■ Direction 1: In the forum thread below, what reason does Philip Overby give for having been on the site since 2011 and not planning to leave?
■ Direction 2: Reproduce the portion of the forum thread below starting with "We're glad to" and going on through "to ever leave!", changing nothing.

■ Text excerpt:
>> START

# Happy I found this site



## Lvl20wizard (Aug 13, 2014)

I just wanted to throw in my appreciation of this site, didn't know where else to put it. Usually with these kind of sites I loose interest (unfortunately ) but here there seems to be so many different possibilities of sharing fantasy thoughts, which I really like! I sense I'm going to spend much more time here than I originally planned and I'm catching myself checking this out daily by now. I especially enjoy the challenges and the fact that there are moderators willing to go through all those stories and rate them so thoroughly. So I guess what I'm trying to say is thank you all for running this show.


----------



## Philip Overby (Aug 13, 2014)

We're glad to have you here as well. I'm proud to say that we often get lets of positive feedback for our community. I do think we're one of the best writing communities out there. That's why I've been here since 2011 and don't plan to ever leave!


----------



## Fyle (Aug 19, 2014)

Lvl20wizard said:


> I just wanted to throw in my appreciation of this site, didn't know where else to put it. Usually with these kind of sites I loose interest (unfortunately ) but here there seems to be so many different possibilities of sharing fantasy thoughts, which I really like! I sense I'm going to spend much more time here than I originally planned and I'm catching myself checking this out daily by now. I especially enjoy the challenges and the fact that there are moderators willing to go through all those stories and rate them so thoroughly. So I guess what I'm trying to say is thank you all for running this show.



I think you have a good attitude and take feedback on showcase pieces well, which adds value to the forum, props (better than my attitude lol).


----------



## Reaver (Aug 22, 2014)

Welcome to The Scriptorium! Thanks for being part of our community.


----------

>> END

■ Given data:
>> START

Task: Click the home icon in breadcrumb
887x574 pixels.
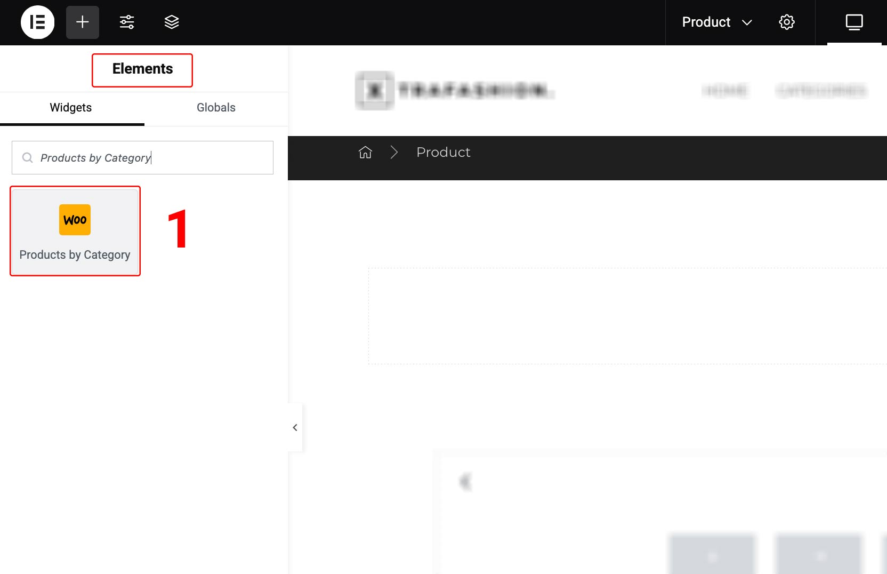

>> END
>> START

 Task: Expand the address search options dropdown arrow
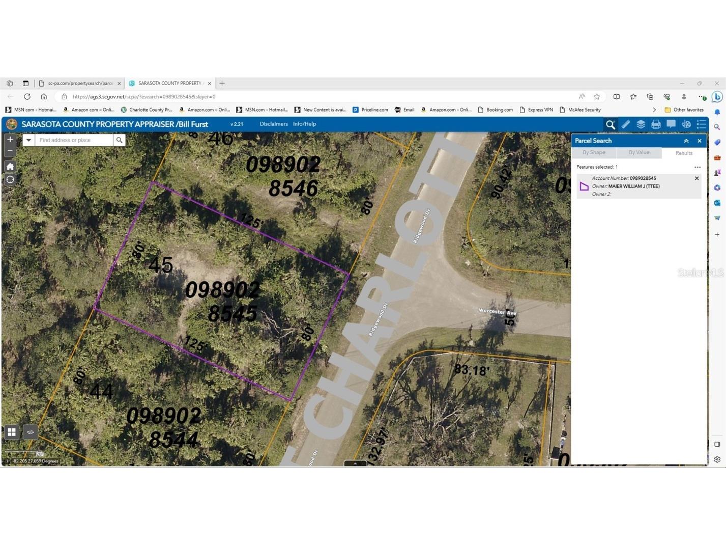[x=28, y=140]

>> END

■ Complete output 1: Philip Overby says he has stayed since 2011 and never plans to leave because he believes the site is one of the best writing communities out there.

■ Complete output 2:
We're glad to have you here as well. I'm proud to say that we often get lets of positive feedback for our community. I do think we're one of the best writing communities out there. That's why I've been here since 2011 and don't plan to ever leave!